After reading this forum I'm beginning to realize that I can't fix him. He has to be willing to fix himself. At this point he doesn't believe he has a problem. He says he is fine, that I'm the one with the problem, not him. He says if I would only tell him the "truth" everything would be fine. I've asked him many times to get help. He has been to 2 counselors, 2 psychiatrists, and been on about three different kinds of meds. As soon as he starts feeling the counselor/psychiatrist is putting the blame on him or that they are on my side he refuses to see them anymore. He hasn't been on meds for several mths now, saying they don't do anything so why take them. Or he'll start to feel better, think he is "cured" & stop taking them. Sometimes he says the meds are for brainwashing him into forgetting that I cheated on him & he won't take them. He has never been on meds for more than 2 or 3 months.

I have been seeing a counselor to try to deal with his DD. She is very concerned for my safety as well (one of the things my husband did on that awful wkend was swing a sledge hammer at my car - with me in it - threatening to total the car if I didn't tell him the truth). She told me there is nothing more I can do for him, that I have turned myself inside out & backwards trying to help him but he is not willing to admit he has a problem or get help. She said I need to start taking care of myself & our son now.

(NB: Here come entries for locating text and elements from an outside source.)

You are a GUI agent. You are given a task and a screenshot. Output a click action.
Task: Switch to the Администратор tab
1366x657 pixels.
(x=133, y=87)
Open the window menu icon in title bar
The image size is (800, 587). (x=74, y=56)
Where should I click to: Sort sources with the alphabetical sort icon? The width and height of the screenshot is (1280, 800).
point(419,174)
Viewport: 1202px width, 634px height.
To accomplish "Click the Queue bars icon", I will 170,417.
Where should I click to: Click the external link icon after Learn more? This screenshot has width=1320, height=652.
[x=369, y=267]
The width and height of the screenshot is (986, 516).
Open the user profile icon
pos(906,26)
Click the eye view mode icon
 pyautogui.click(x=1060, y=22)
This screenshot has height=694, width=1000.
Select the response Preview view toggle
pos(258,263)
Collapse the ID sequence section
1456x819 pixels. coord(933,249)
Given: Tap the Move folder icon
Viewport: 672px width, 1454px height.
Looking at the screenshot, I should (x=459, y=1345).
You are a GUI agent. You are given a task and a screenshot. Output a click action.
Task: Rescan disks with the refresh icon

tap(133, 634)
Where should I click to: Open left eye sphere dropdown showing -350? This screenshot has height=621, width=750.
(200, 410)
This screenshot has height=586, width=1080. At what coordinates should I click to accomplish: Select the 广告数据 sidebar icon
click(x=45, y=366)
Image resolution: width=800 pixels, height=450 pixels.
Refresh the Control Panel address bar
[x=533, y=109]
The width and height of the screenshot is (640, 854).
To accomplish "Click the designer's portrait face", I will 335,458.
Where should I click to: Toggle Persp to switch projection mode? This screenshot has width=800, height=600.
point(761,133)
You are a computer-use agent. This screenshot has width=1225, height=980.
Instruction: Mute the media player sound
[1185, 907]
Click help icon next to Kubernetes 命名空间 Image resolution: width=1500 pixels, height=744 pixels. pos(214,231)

To this day he doesn't recognize the severity of the things he did that wkend. He believes, since he didn't actually hit me, the things he did & said were not that bad. I never did call the cops though I'm sure if I did they would have taken him in. In hindsight I wish I did call the cops, at least maybe then he might be getting the help he needs.

My husband doesn't understand why I won't let him come home right now. I have to think of our son. He is only 7 yo & has already witnessed some of his Dad's delusional outbursts. His Dad has told him that "Daddy had to move out because Mommy cheated on him". I don't want my son raised in this environment. I don't want him growing up thinking this is the way mommies & daddies are with each other. It is very upsetting to our son to hear his Dad speak to his Mom this way. He often asks his Dad to stop but my husband won't (or can't) hear his son's pleas. I know I can no longer allow our son to be part of this but I don't know where to go from here.

My husband is still staying with his sister. She doesn't understand what is going on with her brother. Around her & her family he seems fine, like normal, except for his thoughts about me cheating on him. I've tried to explain his illness to her but I feel she doesn't or can't believe there is anything wrong with him since he is able to function fairly well in other areas of his life. I have been collecting info about jealous DD & will give it to her today. I hope she will understand after she reads it. Maybe she can convince him to get help.

I really do love my husband with all my heart & miss him terribly. I often tell him I want my husband back, the man I married, not the man he has become. While I'm beginning to realize that the man I once knew may not ever come back, I'm not ready to accept that.

How does one come to acceptance & move on? I can't bring myself to end our marriage. I can't abandon him in his time of need. He needs me to help him through this, and I need him.

Please, anyone, help me to understand this terrible thing that is happening to our family.